2019-02-08 14:53:35,713 WARN  [Thread-18] wal.WALProcedureStore: Unable to read tracker for hdfs://cluster/apps/hbase/data/MasterProcWALs/pv2-00000000000000000336.logorg.apache.hadoop.hbase.procedure2.store.wal.ProcedureWALFormat$InvalidWALDataException: Missing trailer: size=19 startPos=19  at org.apache.hadoop.hbase.procedure2.store.wal.ProcedureWALFormat.readTrailer(ProcedureWALFormat.java:183)  at org.apache.hadoop.hbase.procedure2.store.wal.ProcedureWALFile.readTrailer(ProcedureWALFile.java:93)  at org.apache.hadoop.hbase.procedure2.store.wal.ProcedureWALFile.readTracker(ProcedureWALFile.java:100)  at org.apache.hadoop.hbase.procedure2.store.wal.WALProcedureStore.initOldLog(WALProcedureStore.java:1386)  at org.apache.hadoop.hbase.procedure2.store.wal.WALProcedureStore.initOldLogs(WALProcedureStore.java:1335)  at org.apache.hadoop.hbase.procedure2.store.wal.WALProcedureStore.recoverLease(WALProcedureStore.java:416)  at org.apache.hadoop.hbase.procedure2.ProcedureExecutor.init(ProcedureExecutor.java:714)  at org.apache.hadoop.hbase.master.HMaster.createProcedureExecutor(HMaster.java:1398)  at org.apache.hadoop.hbase.master.HMaster.finishActiveMasterInitialization(HMaster.java:857)  at org.apache.hadoop.hbase.master.HMaster.startActiveMasterManager(HMaster.java:2225)  at org.apache.hadoop.hbase.master.HMaster.lambda$run$0(HMaster.java:568)  at java.lang.Thread.run(Thread.java:745)

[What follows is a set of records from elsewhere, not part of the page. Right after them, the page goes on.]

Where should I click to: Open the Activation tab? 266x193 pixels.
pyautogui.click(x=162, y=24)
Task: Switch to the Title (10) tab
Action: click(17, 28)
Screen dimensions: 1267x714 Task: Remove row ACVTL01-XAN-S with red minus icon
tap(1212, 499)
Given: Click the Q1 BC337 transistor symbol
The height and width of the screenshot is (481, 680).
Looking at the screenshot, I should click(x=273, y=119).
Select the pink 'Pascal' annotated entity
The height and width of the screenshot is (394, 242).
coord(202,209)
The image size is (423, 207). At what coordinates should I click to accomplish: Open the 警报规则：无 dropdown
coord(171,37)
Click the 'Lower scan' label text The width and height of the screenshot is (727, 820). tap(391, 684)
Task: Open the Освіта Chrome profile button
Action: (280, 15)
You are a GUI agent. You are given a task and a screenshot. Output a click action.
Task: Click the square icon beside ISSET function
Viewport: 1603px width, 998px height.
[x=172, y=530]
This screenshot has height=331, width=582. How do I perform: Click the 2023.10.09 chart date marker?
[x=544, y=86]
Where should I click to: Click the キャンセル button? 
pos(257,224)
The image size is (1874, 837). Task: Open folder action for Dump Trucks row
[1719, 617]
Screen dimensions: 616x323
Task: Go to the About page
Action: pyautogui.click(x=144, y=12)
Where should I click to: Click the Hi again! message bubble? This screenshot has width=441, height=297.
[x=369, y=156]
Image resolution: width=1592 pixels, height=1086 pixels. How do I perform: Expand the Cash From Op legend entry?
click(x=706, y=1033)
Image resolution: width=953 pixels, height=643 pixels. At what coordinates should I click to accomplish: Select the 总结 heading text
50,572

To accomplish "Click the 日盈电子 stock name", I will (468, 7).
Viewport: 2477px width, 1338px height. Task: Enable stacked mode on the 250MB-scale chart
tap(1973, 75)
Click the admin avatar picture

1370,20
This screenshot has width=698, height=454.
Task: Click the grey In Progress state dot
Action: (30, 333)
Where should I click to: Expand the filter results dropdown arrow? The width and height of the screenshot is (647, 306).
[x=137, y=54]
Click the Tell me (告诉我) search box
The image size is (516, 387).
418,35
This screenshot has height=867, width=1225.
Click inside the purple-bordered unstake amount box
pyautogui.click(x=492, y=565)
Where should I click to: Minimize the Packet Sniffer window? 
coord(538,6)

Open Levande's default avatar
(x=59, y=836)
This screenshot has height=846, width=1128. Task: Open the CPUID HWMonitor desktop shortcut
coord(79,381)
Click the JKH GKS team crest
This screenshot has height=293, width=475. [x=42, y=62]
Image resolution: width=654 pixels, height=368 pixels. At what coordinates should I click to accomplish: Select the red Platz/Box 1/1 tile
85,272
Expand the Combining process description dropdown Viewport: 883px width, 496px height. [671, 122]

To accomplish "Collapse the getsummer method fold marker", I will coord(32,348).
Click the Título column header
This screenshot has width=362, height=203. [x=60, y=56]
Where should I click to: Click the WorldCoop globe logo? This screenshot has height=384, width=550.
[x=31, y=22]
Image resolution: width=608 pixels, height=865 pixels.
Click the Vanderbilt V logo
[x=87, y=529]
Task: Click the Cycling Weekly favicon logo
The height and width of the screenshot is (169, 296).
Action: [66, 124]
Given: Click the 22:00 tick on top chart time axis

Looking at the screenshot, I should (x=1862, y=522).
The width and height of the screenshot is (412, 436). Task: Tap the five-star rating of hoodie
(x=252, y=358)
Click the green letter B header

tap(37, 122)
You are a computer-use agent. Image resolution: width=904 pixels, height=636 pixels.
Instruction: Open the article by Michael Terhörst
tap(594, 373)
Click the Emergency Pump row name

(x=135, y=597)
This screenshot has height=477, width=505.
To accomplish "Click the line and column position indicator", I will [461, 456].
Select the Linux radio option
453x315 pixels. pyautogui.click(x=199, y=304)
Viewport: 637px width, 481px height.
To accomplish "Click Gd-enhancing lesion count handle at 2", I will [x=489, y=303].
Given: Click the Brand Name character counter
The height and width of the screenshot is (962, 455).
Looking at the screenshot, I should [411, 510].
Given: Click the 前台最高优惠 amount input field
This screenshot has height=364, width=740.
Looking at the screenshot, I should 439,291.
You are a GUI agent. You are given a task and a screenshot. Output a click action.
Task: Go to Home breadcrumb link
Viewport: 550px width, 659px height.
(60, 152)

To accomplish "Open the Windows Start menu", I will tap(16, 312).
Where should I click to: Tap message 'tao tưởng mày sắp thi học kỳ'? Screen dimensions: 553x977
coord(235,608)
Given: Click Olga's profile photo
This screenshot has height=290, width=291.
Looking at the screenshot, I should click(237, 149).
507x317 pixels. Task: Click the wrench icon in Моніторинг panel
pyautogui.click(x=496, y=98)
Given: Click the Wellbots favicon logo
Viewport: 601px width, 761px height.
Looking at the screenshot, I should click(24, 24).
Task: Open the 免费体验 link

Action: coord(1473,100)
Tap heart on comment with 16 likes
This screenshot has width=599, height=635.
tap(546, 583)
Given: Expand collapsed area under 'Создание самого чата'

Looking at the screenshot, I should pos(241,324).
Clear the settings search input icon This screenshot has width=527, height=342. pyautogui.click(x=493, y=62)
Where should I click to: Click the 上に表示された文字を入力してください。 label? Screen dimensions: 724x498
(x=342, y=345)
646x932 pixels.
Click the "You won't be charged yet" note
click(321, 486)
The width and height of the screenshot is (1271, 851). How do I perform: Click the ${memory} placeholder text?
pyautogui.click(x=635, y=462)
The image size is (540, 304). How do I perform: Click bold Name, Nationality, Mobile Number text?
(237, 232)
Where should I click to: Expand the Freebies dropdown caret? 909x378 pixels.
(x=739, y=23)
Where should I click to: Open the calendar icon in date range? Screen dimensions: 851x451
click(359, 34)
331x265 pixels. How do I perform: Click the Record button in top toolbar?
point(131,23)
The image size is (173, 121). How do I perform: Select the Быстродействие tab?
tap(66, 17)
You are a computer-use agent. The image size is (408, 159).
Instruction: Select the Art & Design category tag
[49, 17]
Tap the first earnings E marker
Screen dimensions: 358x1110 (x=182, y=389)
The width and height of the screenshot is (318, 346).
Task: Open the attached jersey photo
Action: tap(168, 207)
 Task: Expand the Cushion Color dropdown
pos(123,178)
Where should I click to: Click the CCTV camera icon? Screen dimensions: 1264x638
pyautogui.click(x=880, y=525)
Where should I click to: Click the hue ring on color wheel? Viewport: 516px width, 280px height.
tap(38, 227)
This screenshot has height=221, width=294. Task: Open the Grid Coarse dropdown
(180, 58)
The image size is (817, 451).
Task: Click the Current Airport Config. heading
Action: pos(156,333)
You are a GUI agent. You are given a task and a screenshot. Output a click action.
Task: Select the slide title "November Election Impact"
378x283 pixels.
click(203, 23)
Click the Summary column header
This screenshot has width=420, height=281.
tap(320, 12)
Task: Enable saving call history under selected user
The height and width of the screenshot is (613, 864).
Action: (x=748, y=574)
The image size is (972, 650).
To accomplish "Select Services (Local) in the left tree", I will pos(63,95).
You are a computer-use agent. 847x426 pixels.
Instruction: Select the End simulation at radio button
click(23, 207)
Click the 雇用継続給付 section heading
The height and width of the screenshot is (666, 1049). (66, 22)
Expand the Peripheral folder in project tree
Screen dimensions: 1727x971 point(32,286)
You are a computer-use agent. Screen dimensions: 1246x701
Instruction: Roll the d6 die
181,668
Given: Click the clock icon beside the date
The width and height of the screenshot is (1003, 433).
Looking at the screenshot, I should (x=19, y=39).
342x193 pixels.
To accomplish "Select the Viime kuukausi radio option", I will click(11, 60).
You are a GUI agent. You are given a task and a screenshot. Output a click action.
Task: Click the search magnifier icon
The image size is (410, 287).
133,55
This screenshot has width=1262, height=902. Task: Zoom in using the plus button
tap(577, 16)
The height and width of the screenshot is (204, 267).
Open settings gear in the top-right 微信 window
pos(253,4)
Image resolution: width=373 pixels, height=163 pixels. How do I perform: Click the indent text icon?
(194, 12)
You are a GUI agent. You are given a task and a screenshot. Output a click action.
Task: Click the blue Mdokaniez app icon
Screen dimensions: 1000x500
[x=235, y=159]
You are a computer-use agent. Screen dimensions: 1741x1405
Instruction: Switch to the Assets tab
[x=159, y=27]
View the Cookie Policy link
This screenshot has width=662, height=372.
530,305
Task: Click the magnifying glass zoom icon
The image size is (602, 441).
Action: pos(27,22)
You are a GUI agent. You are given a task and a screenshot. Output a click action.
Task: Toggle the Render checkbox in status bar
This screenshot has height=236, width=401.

Re: How to start namenode with filenotfoundexception?

New Contributor

It seems that the issue was not about hbase, but instead related to the namenode. Performing a bootstrapStanby after a backup resolved the issue. The biggest concern is that this was done without putting the cluster into safe mode, since the second namenode could not start up.